> [Exercise objective]: Take the line that holds "This screenshot has width=1387, height=645." and every line after it to the end of the entries, and repeat them exactly without the pictures.

> [Data for analysis]:
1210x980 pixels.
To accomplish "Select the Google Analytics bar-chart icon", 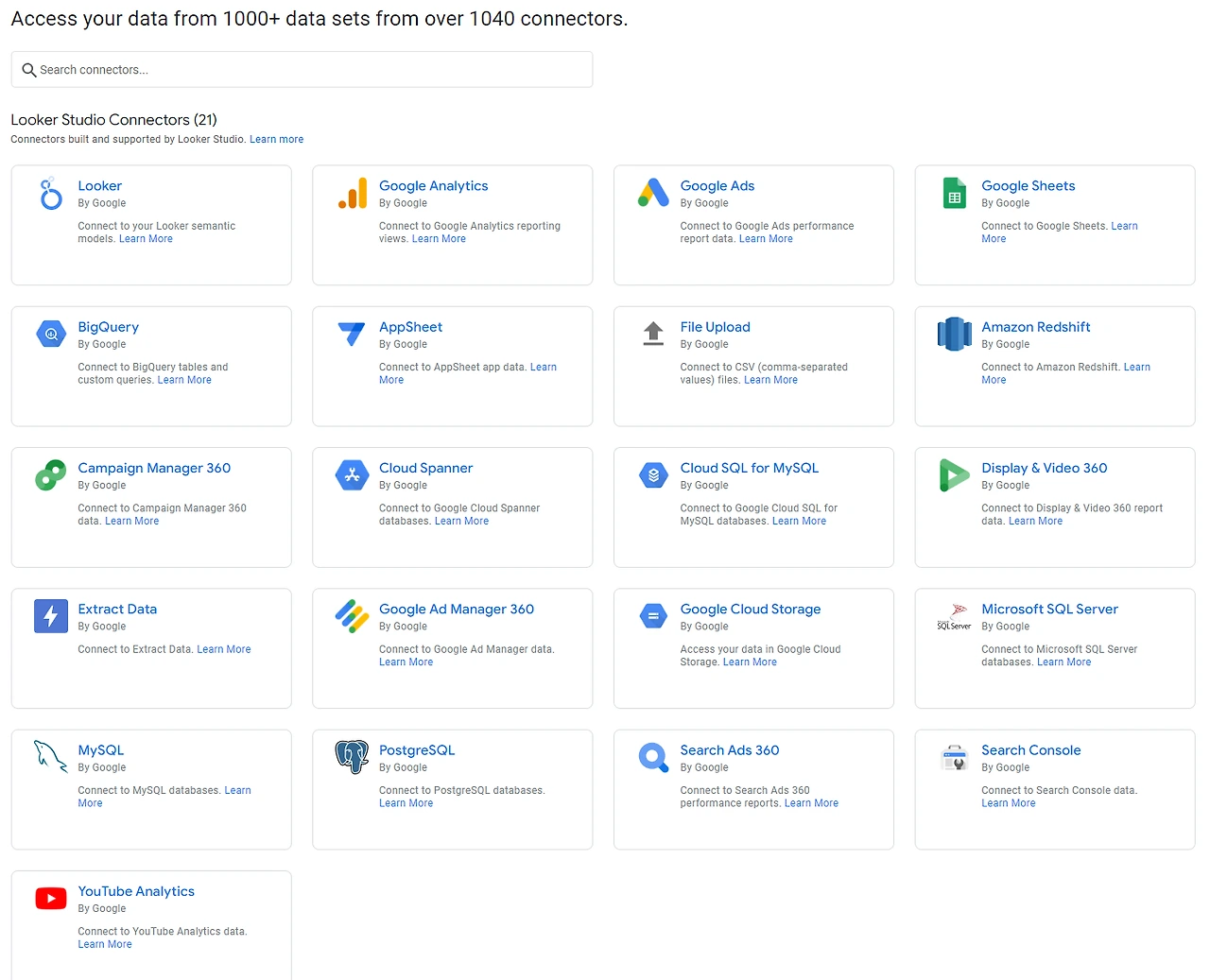I will click(353, 193).
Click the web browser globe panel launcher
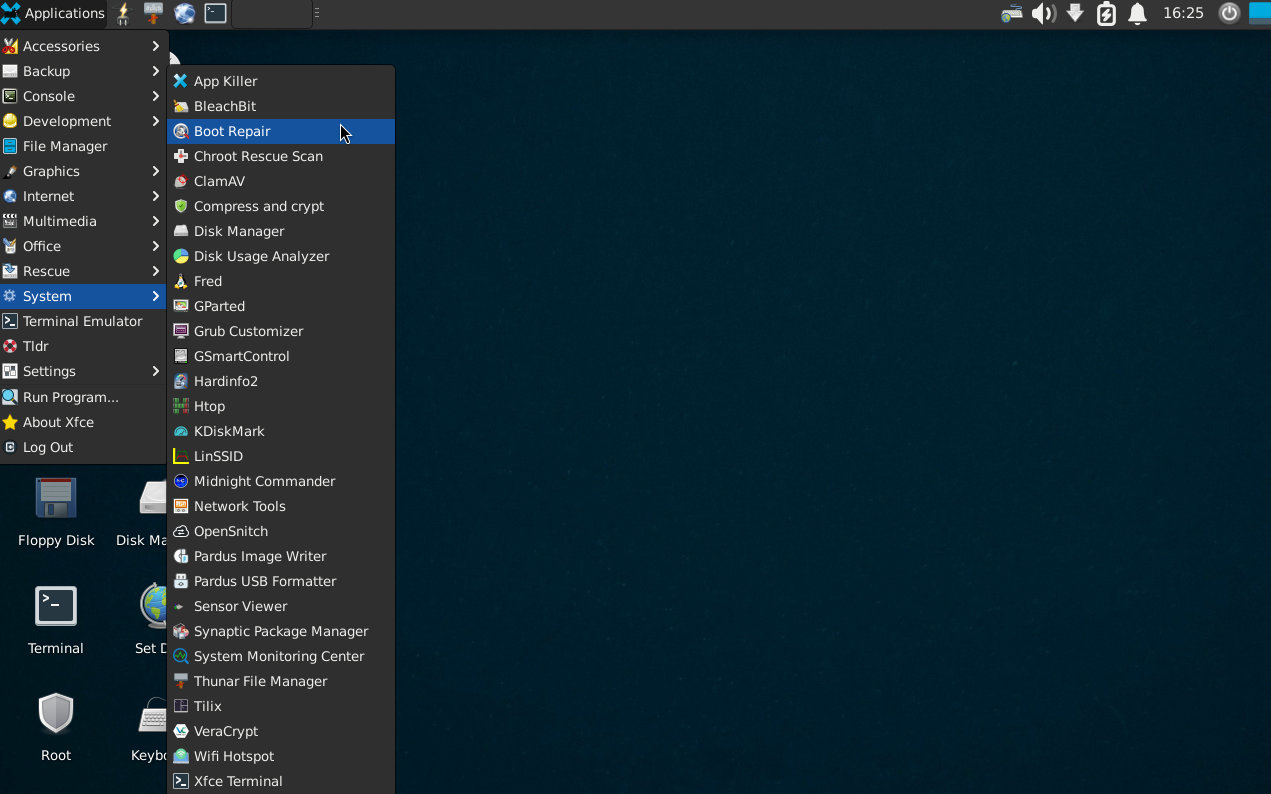This screenshot has height=794, width=1271. pos(184,13)
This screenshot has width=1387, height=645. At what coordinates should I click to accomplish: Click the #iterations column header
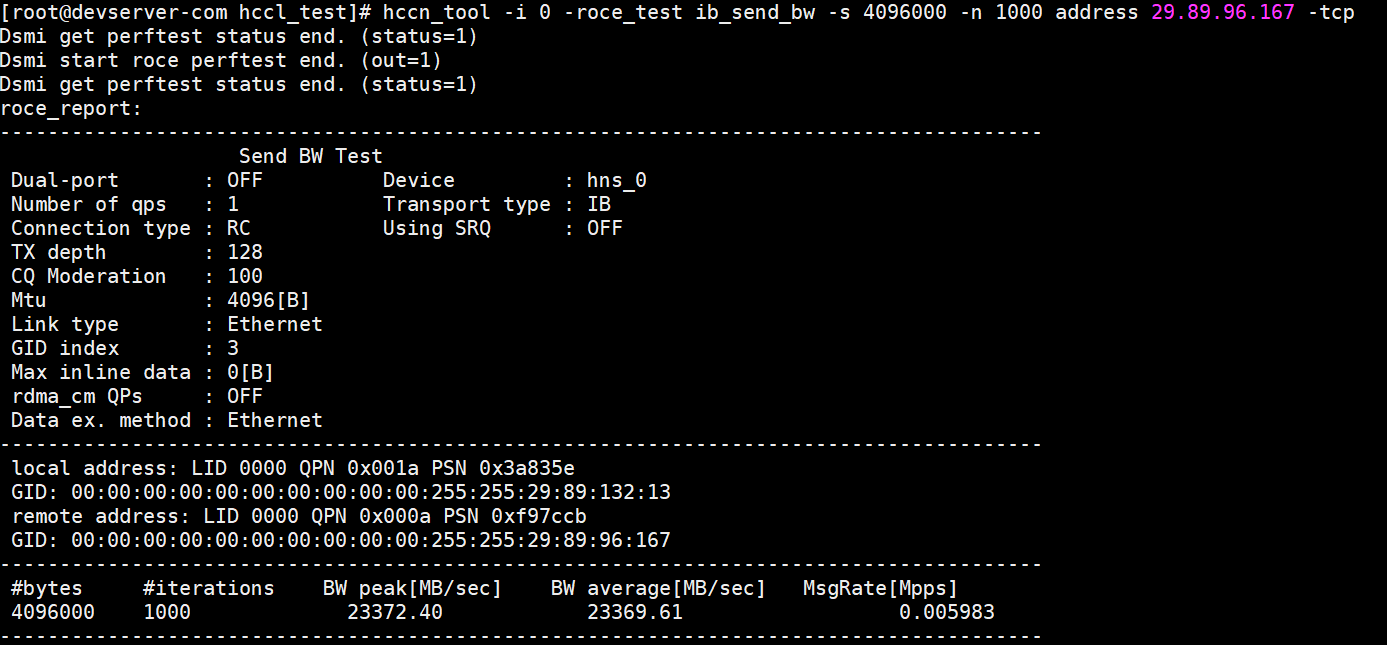coord(208,588)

> [Answer space]:
This screenshot has width=1387, height=645. At what coordinates should I click to accomplish: Click the #iterations column header
coord(208,588)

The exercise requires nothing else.